→ WORK TO BE COMPLETED
Recast the items from the line containing "This screenshot has width=588, height=331." through the line containing "click(97, 221)" as a numbered list, leaving out any blank lines.

→ Element and text position data
..........

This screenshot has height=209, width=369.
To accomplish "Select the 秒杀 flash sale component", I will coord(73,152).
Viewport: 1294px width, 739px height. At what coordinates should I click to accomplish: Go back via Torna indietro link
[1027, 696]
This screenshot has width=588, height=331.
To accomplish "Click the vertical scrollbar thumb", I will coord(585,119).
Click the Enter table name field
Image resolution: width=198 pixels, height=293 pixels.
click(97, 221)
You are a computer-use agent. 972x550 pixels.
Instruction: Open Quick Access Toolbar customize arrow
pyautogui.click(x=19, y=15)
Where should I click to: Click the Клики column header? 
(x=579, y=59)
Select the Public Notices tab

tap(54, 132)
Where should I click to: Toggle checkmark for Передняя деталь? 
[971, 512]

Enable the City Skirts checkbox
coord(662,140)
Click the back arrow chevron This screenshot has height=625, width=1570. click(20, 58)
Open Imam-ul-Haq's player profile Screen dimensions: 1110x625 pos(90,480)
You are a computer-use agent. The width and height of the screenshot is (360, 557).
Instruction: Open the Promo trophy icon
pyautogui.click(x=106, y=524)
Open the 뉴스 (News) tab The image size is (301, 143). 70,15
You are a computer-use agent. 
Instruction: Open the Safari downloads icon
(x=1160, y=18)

..........

→ SOLUTION TO THIS EXERCISE
1. This screenshot has width=588, height=331.
2. To accomplish "Click the vertical scrollbar thumb", I will coord(585,119).
3. Click the Enter table name field
4. Image resolution: width=198 pixels, height=293 pixels.
5. click(97, 221)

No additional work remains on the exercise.